J’ai lu un commentaire selon lequel il était déplorable que le programme rembourse Joël Legendre, une personne qui a les moyens de payer ces démarches. C’est mal connaître (ou vouloir remettre en question) l’universalité du système de soins de santé en vertu duquel même si vous êtes un millionnaire qui a fumé toute sa vie, on paiera les traitements pour votre cancer du poumon.

Pour éviter apparence de passe-droit, Joël Legendre aurait peut-être eu intérêt à consulter des intervenants du milieu, comme la Coalition des familles homoparentales, qui lui auraient peut-être expliqué comment faire rembourser ces démarches sans tambours ni trompettes, ce qui n’a apparemment pas été fait.

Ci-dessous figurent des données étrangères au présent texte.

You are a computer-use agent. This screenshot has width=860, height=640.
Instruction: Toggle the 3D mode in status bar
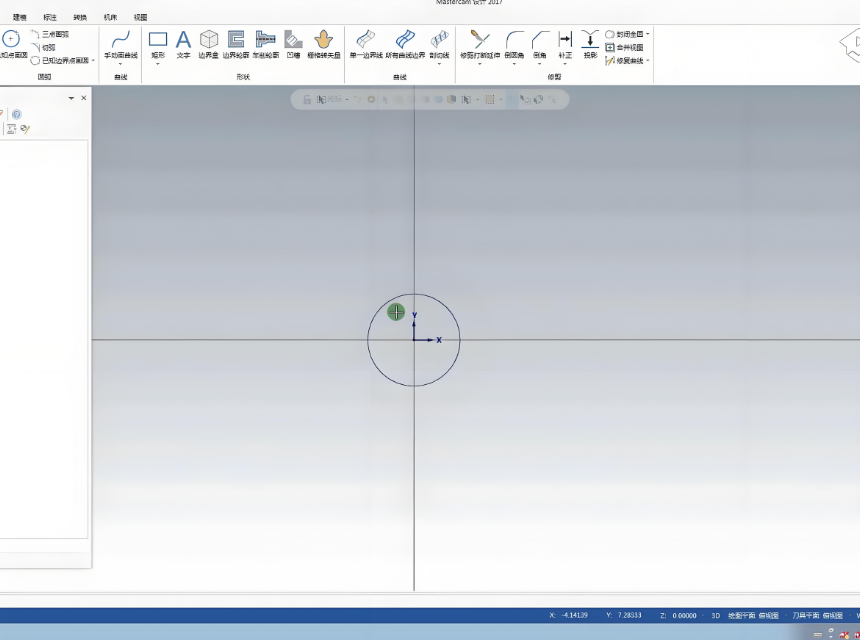point(715,616)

Bref, un débat devait avoir lieu et force est de constater qu’avec la grande médiatisation du cas de Joël Legendre, il est déjà entamé. Heureusement, sauf quelques exceptions recensées entre autres sur la page Facebook de TVA Nouvelles, personne ne remet en question l’homoparentalité. Mais à force de présenter la procréation assistée comme une forme d’«accommodement raisonnable», on ouvre la porte à ce que d’aucuns jugent cet accommodement déraisonnable. Déjà, je lis, ici et là, des «je ne suis pas homophobe, mais…» Espérons que le débat ne dérape pas au point que des personnes en position d’autorité se sentent autorisés à remettre en question le droit des homosexuels d’être parents.

Pour éviter tout dérapage, j’appellerais tous ceux qui s’expriment sur le sujet à se questionner sur les privilèges dont ils jouissent parfois sans s’en rendre compte à titre d’hétérosexuels fertiles. Et à défaut d’être capables de reconnaître ces privilèges, d’essayer de faire preuve de compassion pour ces personnes qui veulent tout simplement être de bons parents, et qui sont placés devant très peu de choix.